Listening to actual persons who were under the bondage of slavery in the US before the Civil War, slavery is better defined as benevolent and dastardly, nurturing and tyrannical, kind and cruel, all depending on who were the masters. Unbeknownst by myself, there were many moral slave owners who respected their slaves and provided them good food, empowering responsibilities, teaching trade skills, treating them as family, days of rest each week, reasonable work hours, not beaten as a form of punishment, allowed to stay in family units together, and allowing them freedom to come and go around their community near their plantation. Thereby the slaves were very happy with their situation and worked harder than those other slaves being starved and beaten by neighboring masters. Other slave owners would not expose their slaves to the slaves of such just masters. Even after emancipation the slaves would stay and work for their previous masters because of their fair and kind treatment.

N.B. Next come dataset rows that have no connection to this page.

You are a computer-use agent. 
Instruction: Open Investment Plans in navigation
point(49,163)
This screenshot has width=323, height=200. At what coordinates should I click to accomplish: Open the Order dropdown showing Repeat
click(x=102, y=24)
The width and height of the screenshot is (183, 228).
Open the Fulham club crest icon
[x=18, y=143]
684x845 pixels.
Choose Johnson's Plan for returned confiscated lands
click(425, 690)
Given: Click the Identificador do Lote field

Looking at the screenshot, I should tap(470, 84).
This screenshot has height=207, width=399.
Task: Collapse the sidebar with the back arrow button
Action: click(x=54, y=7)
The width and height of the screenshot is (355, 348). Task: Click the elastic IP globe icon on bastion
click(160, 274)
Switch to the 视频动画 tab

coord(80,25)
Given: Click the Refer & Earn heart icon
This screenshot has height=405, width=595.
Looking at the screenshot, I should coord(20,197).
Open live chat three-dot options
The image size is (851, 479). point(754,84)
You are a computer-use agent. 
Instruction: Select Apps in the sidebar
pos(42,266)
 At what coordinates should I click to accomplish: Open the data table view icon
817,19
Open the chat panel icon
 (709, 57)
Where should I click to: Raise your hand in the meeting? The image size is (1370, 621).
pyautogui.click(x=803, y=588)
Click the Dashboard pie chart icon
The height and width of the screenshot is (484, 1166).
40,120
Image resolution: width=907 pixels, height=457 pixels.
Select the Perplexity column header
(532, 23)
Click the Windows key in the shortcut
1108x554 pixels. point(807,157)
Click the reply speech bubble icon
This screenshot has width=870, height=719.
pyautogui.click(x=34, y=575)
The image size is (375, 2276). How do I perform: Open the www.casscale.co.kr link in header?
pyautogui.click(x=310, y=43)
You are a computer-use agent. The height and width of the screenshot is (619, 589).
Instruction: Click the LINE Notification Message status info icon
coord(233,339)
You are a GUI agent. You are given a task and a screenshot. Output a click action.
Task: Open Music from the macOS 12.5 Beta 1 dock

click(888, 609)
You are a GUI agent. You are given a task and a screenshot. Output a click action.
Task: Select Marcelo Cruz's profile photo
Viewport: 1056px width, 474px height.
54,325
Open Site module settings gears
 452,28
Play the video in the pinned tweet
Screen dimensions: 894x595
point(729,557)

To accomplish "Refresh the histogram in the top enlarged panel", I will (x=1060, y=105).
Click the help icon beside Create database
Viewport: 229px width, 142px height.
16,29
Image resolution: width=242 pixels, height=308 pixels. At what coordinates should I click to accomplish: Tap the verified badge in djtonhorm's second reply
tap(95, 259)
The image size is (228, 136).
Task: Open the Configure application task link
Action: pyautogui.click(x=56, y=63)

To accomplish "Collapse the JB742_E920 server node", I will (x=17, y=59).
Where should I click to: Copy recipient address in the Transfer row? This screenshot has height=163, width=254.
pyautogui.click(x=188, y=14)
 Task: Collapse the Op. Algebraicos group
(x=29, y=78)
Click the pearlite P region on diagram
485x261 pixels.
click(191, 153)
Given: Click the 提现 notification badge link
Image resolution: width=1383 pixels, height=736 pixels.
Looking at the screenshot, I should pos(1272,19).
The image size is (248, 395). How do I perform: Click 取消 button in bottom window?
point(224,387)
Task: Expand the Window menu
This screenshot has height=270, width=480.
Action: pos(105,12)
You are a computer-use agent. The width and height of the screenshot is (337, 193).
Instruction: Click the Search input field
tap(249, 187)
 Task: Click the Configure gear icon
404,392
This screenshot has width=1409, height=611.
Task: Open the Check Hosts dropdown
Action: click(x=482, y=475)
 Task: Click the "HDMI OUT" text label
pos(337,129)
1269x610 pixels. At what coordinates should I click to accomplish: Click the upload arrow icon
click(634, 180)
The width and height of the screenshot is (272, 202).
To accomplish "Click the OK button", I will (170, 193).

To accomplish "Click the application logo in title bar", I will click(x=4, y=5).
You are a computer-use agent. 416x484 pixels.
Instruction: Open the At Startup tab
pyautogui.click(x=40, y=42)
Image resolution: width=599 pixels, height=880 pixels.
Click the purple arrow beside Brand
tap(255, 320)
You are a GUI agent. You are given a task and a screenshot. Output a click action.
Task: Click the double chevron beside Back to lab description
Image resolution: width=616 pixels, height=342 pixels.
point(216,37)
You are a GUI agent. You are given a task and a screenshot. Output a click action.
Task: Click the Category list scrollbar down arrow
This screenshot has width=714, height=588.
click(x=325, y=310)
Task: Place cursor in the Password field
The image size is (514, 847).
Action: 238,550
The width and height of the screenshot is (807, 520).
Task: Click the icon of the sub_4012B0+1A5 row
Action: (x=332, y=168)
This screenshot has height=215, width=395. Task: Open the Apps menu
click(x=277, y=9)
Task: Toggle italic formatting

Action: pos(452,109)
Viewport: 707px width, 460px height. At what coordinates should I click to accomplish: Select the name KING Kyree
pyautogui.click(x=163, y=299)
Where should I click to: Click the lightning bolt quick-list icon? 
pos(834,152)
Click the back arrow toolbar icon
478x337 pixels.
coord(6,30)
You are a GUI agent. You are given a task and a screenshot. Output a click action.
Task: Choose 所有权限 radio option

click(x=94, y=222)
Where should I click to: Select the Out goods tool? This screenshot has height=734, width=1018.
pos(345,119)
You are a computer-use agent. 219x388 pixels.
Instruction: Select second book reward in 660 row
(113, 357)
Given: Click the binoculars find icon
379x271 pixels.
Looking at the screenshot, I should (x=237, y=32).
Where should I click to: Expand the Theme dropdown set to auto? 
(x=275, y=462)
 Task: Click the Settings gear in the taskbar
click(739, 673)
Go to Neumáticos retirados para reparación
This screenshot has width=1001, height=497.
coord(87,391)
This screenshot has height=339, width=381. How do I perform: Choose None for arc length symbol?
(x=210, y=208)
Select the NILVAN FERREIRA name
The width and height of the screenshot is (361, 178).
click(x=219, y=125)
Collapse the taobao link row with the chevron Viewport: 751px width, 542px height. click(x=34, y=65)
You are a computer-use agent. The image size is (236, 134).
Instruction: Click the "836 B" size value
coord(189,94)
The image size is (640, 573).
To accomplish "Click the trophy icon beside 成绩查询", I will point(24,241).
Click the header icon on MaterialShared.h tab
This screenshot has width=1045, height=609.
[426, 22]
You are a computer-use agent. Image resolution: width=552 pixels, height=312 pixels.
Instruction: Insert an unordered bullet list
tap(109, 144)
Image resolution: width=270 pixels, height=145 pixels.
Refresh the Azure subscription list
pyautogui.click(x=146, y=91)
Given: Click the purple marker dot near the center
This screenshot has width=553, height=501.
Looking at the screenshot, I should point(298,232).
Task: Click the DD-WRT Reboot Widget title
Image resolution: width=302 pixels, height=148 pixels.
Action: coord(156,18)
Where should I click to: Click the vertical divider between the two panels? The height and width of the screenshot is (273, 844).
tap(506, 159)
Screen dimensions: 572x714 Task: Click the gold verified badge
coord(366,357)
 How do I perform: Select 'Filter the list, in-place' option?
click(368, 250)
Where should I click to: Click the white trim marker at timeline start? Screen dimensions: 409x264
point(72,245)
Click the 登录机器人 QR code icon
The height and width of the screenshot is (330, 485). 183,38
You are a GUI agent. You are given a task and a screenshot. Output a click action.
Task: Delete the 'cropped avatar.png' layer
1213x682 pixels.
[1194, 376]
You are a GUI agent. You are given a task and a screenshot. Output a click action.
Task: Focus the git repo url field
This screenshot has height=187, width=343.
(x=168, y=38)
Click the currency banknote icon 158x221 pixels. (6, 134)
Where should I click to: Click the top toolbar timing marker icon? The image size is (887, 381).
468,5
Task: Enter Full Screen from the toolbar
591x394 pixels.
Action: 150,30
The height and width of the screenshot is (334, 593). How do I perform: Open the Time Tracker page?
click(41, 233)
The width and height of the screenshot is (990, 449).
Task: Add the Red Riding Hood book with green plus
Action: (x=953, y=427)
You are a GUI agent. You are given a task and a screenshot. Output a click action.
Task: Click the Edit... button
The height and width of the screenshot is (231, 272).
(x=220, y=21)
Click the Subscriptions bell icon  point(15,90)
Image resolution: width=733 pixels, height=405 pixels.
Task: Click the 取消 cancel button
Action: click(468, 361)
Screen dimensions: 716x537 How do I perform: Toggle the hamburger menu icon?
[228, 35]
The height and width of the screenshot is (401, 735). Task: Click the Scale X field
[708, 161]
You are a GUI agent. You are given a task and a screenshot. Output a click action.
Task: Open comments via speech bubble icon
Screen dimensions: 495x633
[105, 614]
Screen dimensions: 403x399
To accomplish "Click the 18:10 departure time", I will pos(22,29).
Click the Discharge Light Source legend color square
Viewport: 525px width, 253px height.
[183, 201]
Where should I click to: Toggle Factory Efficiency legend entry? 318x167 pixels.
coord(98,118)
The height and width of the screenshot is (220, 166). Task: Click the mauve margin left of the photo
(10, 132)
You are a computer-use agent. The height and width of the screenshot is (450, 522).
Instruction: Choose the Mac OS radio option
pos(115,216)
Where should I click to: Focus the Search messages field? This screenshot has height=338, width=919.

However, they were still restricted to actions dictated by their owners and still subject to slave laws that considered them as chattel without regard to the sanctity of life. Though there were good owners, these owners were rare (though not as rare as I had previously been led to believe) and hated by other slave owners who were cruel by nature to persons that they did not consider of any value other than financial gain. I suspect, that good slave owner stories simply did not sell books or interest persons as a human interest story at the time. The appalling treatment was the catalyst that drove the insatiable desire to experience the edge of emotional reason to excite the curiosity of something so counter to our own paradigms.
Other stories were so horrendous that perceiving the reality of such brutality is almost outside of our ability to comprehend. Nazi atrocities have hardened our minds to be able to look upon such atrocities and realize that they were real. How would the early 20th century citizen digest such despicable human behavior without rejecting the reality of the events as implausible.
Though slavery is embedded in many cultural histories, it is usually with greater humanity than what was experienced in the southern United States.
Less than 3% of the world's black slave trade was diverted to the U.S. but as the industrial revolution increased the societal standard of living, the question of bondage as a justifiable institution was spread as a cause for all men to be free. The south did not get the memo.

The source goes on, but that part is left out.